BOX 2: Shariʿah e fiqh: quando la religione incontra la giurisprudenza
Il ritorno dei talebani al potere in Afghanistan ha comportato anche un ritorno a quella che viene definita la “legge islamica”, la Sharia (Shariʿah). Questa serie di “principi etici e morali ad ampio raggio” dedotti dai testi sacri islamici (in particolare il Corano e la sunna), si traduce nella giurisprudenza del “fiqh”, considerata lo strumento principale di repressione individuale durante il primo regime talebano. Tale legge divide le azioni umane in cinque categorie: obbligatorie (“farḍ”), raccomandabili (“mustahahh”), lecite (“ḥalāl”), sconsigliate (“makruh”), proibite (“harām”). Tra le azioni ritenute obbligatorie rientrano i cosiddetti cinque pilastri dell’Islam, delle azioni proibite, invece, fanno parte, oltre atti come l’omicidio, l’abuso e il furto, ad esempio anche il consumo di una serie di alimenti e bevande, come gli alcolici e la carne di maiale (in riferimento al vino la legge vieta anche di produrlo, importarlo, esportarlo e venderlo).

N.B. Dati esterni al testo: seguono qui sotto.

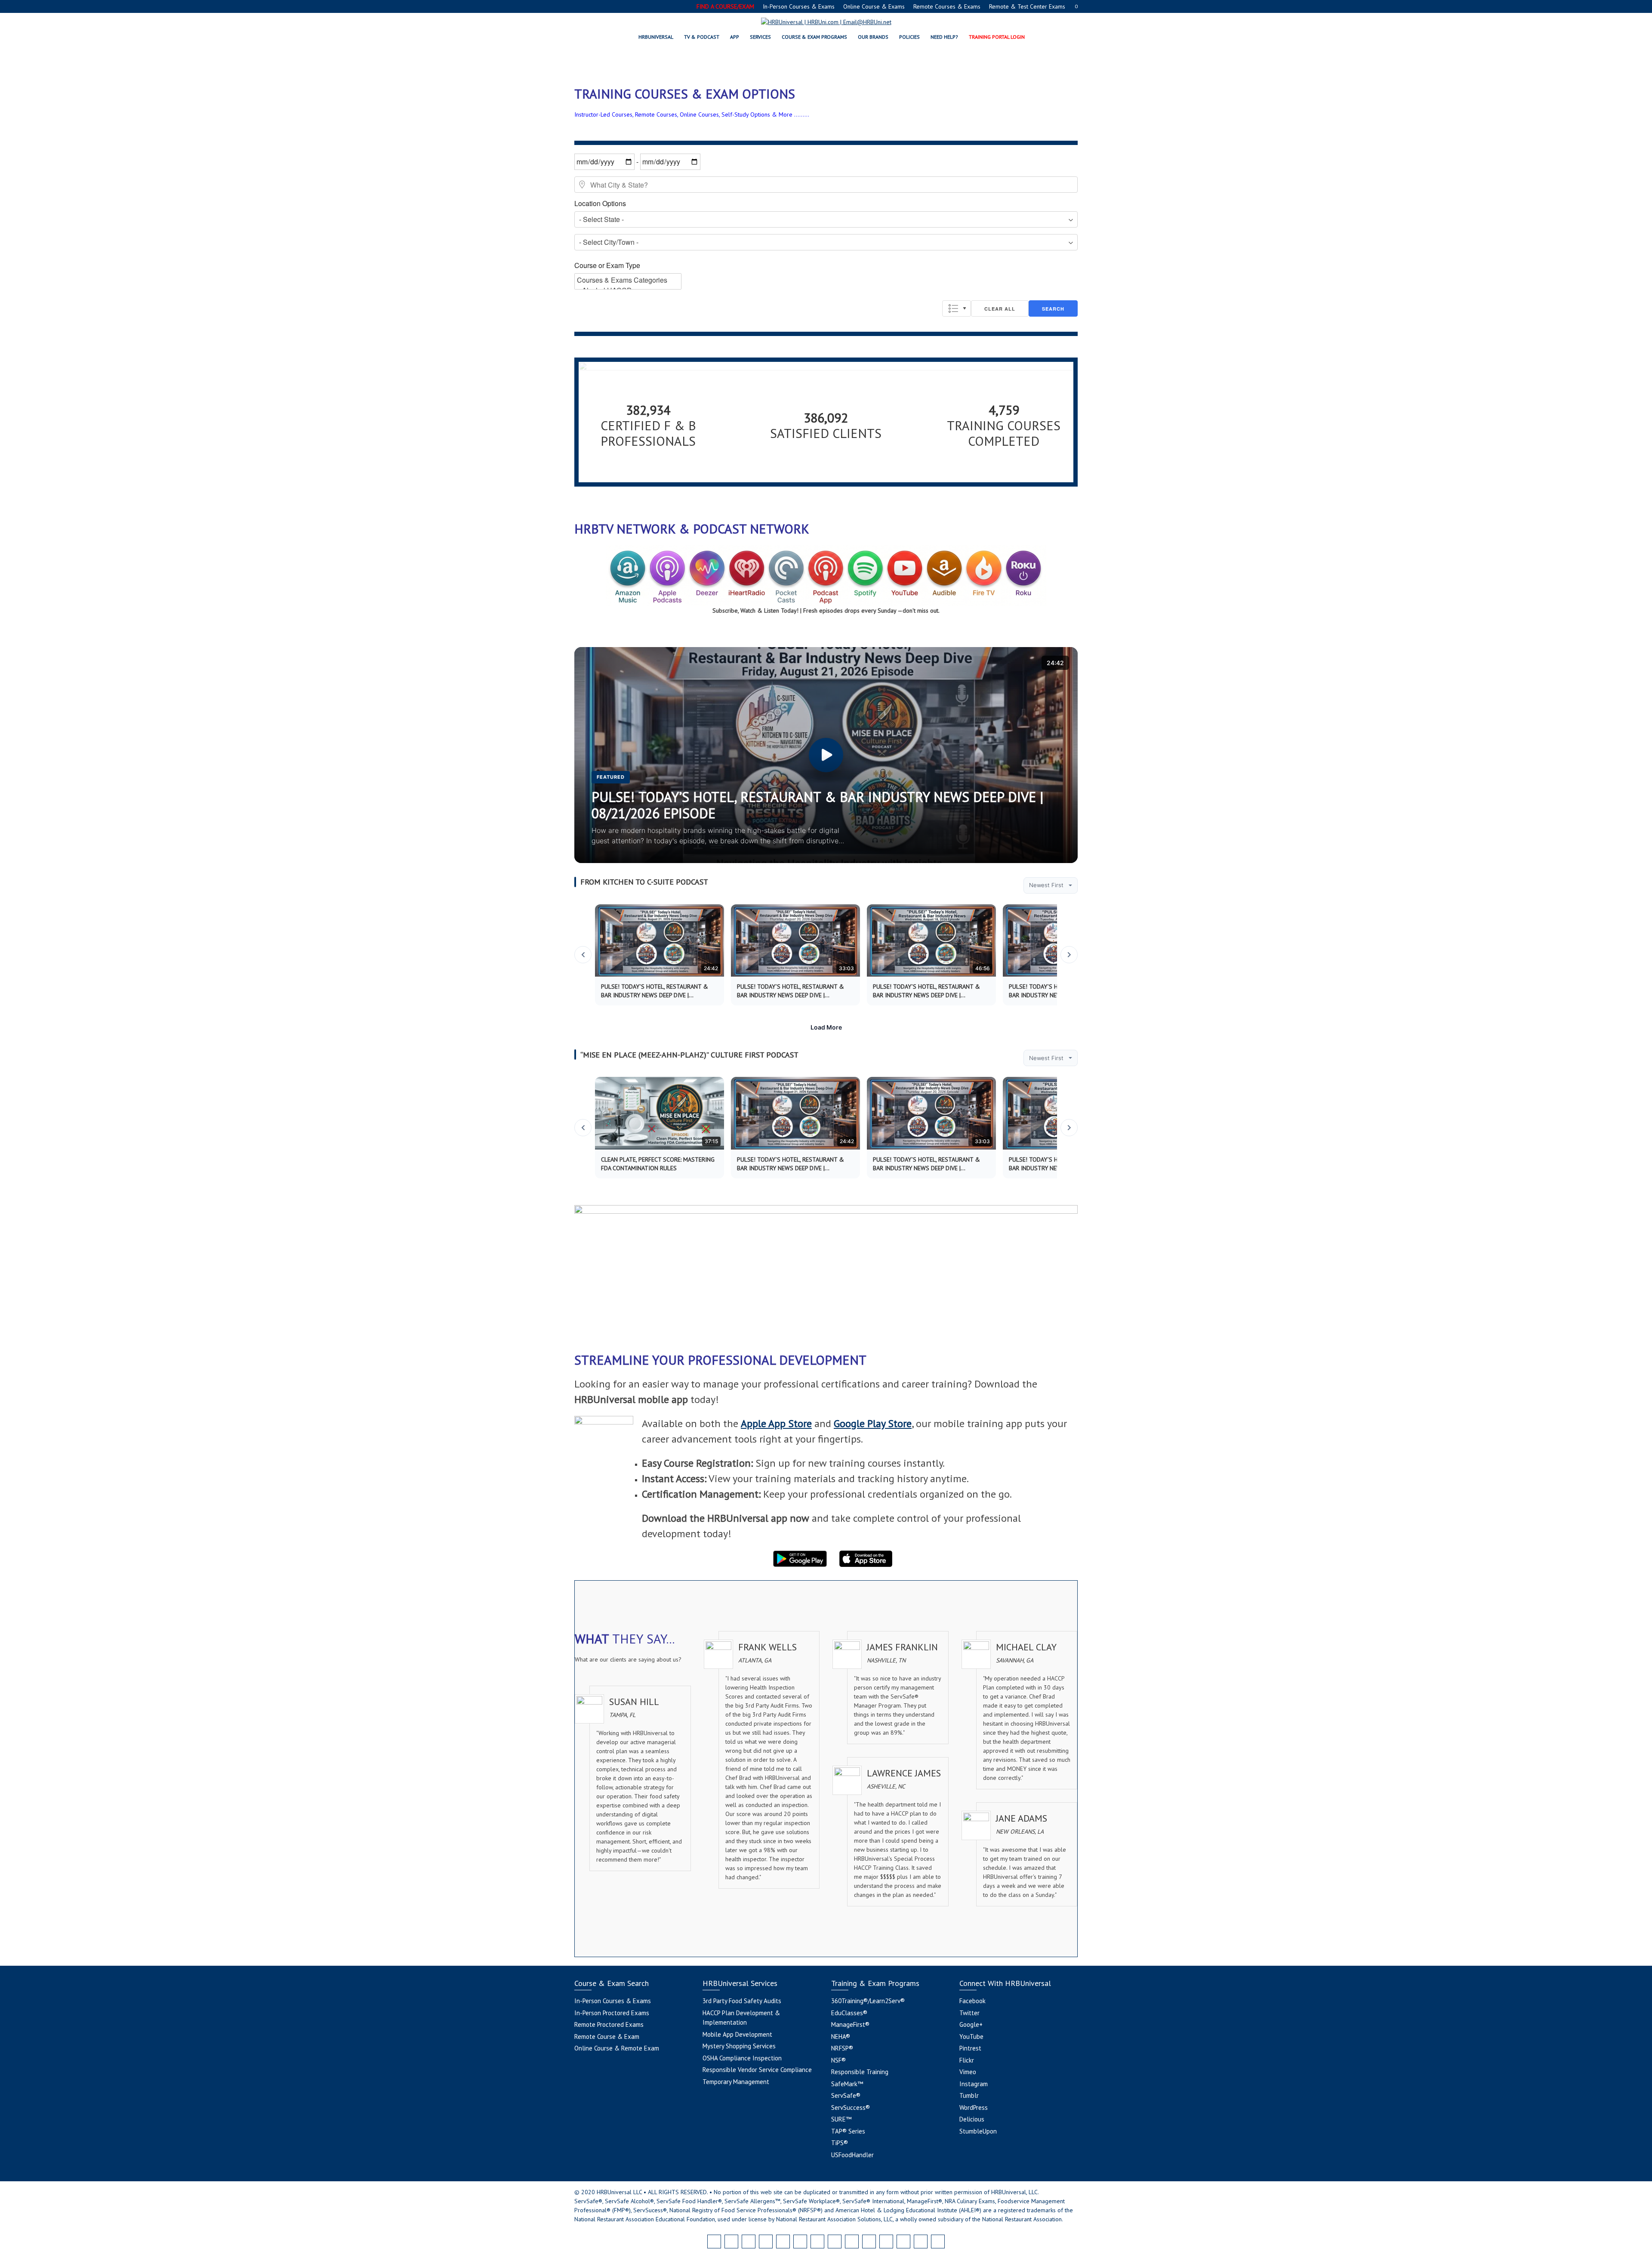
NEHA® (840, 2036)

Il ripristino della Sharia, nonostante le rassicurazioni, ha messo in allerta la comunità internazionale su quale sarebbe stato il destino delle donne afghane e delle minoranze. Un quadro i cui bordi appaiono ancora estremamente frastagliati, mentre dal Paese arrivano notizie di nuovi divieti che mettono sempre più a rischio istruzione, vita sociale, politica e familiare di migliaia di individui.